_AIM OF THE TASK_
Return the records exactly as they stand, and keep the pictures out of the copy.

==================================================

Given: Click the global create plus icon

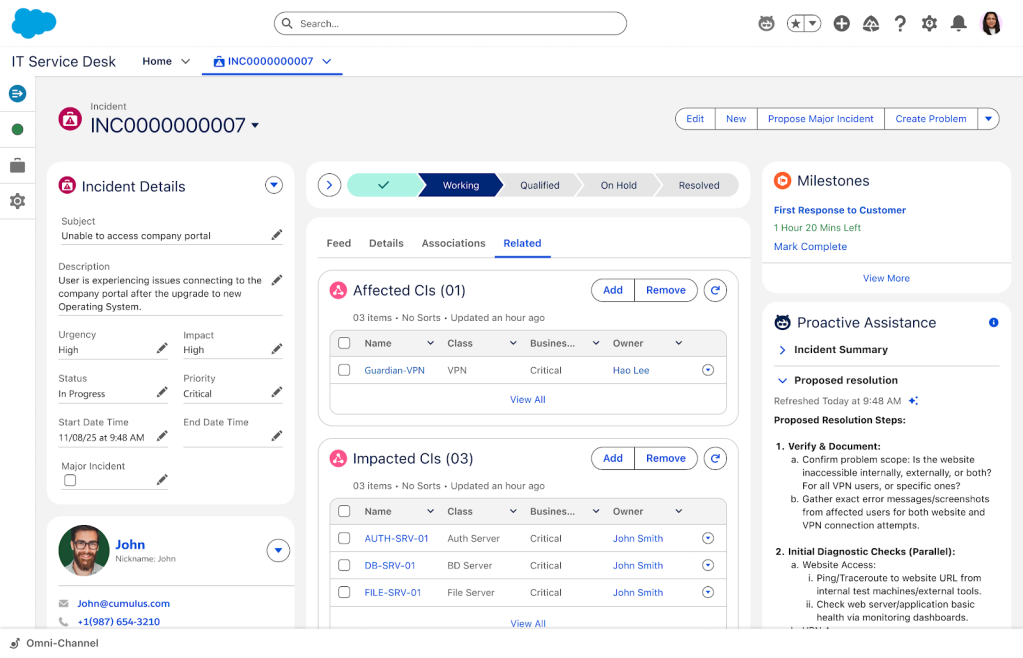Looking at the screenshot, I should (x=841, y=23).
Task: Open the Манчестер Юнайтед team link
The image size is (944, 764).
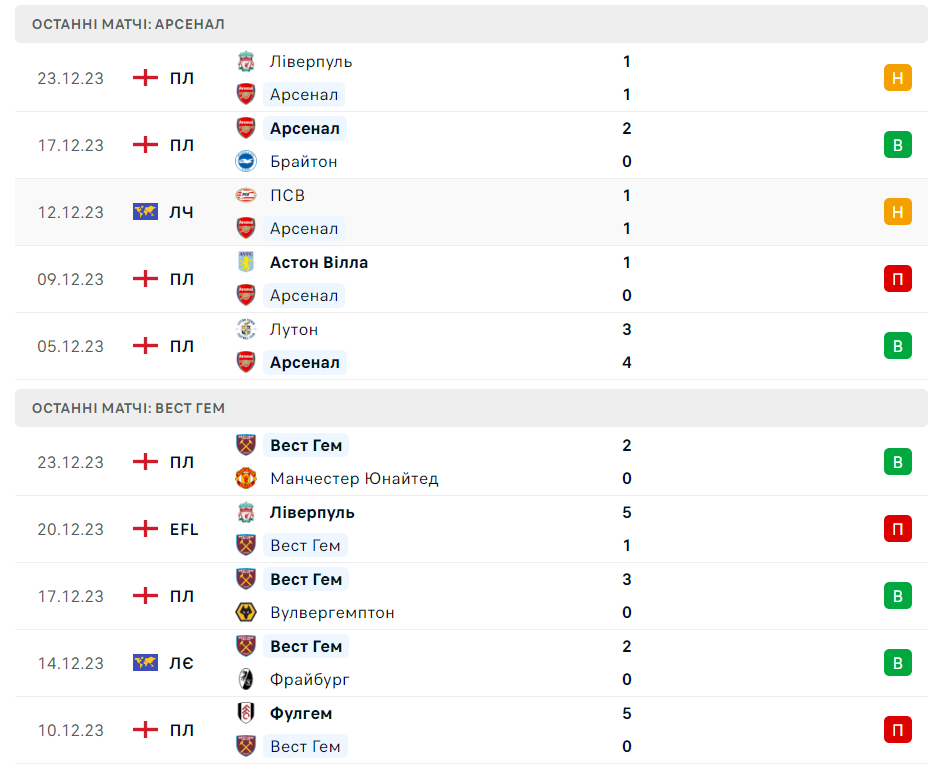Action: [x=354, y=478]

==================================================

_RESPONSE AREA_
Given: Click the global create plus icon

Looking at the screenshot, I should (x=841, y=23).
Task: Open the Манчестер Юнайтед team link
The image size is (944, 764).
Action: [x=354, y=478]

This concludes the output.